Soal Latihan
1. Tolong ubah paragraf berita kasus kekerasan seksual di Bener Meriah yang diawali "Ironisnya lagi kasus yang terjadi" menjadi daftar poin yang lebih ringkas tanpa menghilangkan fakta utamanya.
2. Teruskan berita kasus kekerasan seksual di Bener Meriah mulai dari kalimat sesudah bagian terakhir yang ditampilkan.

Kutipan Sumber

Beranda / Berita / Aceh / Kasus Kekerasan Seksual di Bener Meriah, Ini Kata Ayu Ningsih

Kasus Kekerasan Seksual di Bener Meriah, Ini Kata Ayu Ningsih

Senin, 23 Mei 2022 12:30 WIB

Font: Ukuran: - +

Reporter : fatur

Mantan Komisioner KPPAA dan Dosen Fisipol USK, Ayu Ningsih, S.H, MKn. [Foto: For Dialeksis]


DIALEKSIS.COM | Banda Aceh - Kasus kekerasan seksual yang terjadi di Aceh masih saja terjadi dan meninggalkan isak pilu yang menyisakkan hati.

Baru-baru ini Delapan pria di Kabupaten Bener Meriah, Aceh, ditangkap polisi atas tindakan pemerkosaan terhadap dua anak di bawah umur secara bergilir selama tiga hari.

Pelaku melancarkan aksi bejatnya di sebuah gudang durian di salah satu kecamatan di Kabupaten Bener Meriah.

Mantan Komisioner KPPAA, Ayu Ningsih mengatakan, lagi-lagi kasus kekerasan seksual terjadi di Aceh, yang membuat kita semakin prihatin terhadap masa depan generasi mendatang.

“Ironisnya lagi kasus yang terjadi di Bener Meriah ini seolah-olah sudah direncanakan sebelumnya, karena itu saya menghimbau kepada seluruh masyarakat agar senantiasa meningkatkan pengasuhan terhadap anak, memantau tumbuh kembang anak dan membangun komunikasi yang lebih intens lagi dengan anak,” sebutnya kepada Dialeksis.com, Senin (23/5/2022).

Cuplikan Data
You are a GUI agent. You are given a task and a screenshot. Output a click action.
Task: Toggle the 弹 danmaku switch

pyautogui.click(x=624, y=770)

Jawaban Latihan
1.
- Menurut Ayu Ningsih, kasus di Bener Meriah seolah-olah sudah direncanakan sebelumnya.
- Ia mengimbau seluruh masyarakat untuk:
  - senantiasa meningkatkan pengasuhan terhadap anak;
  - memantau tumbuh kembang anak;
  - membangun komunikasi yang lebih intens dengan anak.
- Pernyataan itu ia sampaikan kepada Dialeksis.com pada Senin, 23 Mei 2022.

2.
Lanjutnya, kata Ayu Ningsih yang juga Dosen Fisipol USK, ada beberapa pola asuh orangtua yang mulai bergeser saat ini dikarenakan orangtua terlalu sibuk dengan pekerjaannya, sibuk dengan teknologi dan medsos.

“Sehingga kurang peka terhadap tumbuh kembang anaknya, atau mungkin masih ada orangtua yang belum tahu akan dampak negative yang ditimbulkan oleh gadget dan teknologi yang diberikan kepada anak-anak, sehingga mereka lupa mengawasi penggunaan gadget dan teknologi pada anak-anaknya,” ujarnya.

Padahal menurutnya, peranan orang tua sangat penting dalam mendampingi dan mengawasi penggunaan gadget dan teknologi pada anak yang semakin canggih.

“Apalagi teknologi yang beragam jenisnya saat ini sangat mudah didapatkan, terutama akses internet gratis sangatlah gampang diakses hanya dengan modal “secangkir kopi pancung” dapat mengakses internet tanpa batasan waktu,” kata Ayu Ningsih.

Saat ini kata Ayu, sangat dibutuhkan langkah-langkah strategis dalam melindungi dan merawat generasi muda bangsa dari perilaku kekerasan dan dampak negatif globalisasi dan digitalisasi liberal, karena meluasnya kasus kekerasan seksual pada anak tidak terlepas dari dampak digitalisasi yang kebablasan dalam memanfaatkan teknologi digital dan menimbulkan krisis moral sosial secara masif.

Oleh karena itu sangat penting juga untuk membangun sistem kontrol sosial dalam masyarakat, karena maasa depan Bangsa menjadi tanggung jawab bersama, Negara harus tegas menyatakan perang terhadap segala jenis ancaman moral yang merusak mental, terutama kekerasan seksual terhadap anak.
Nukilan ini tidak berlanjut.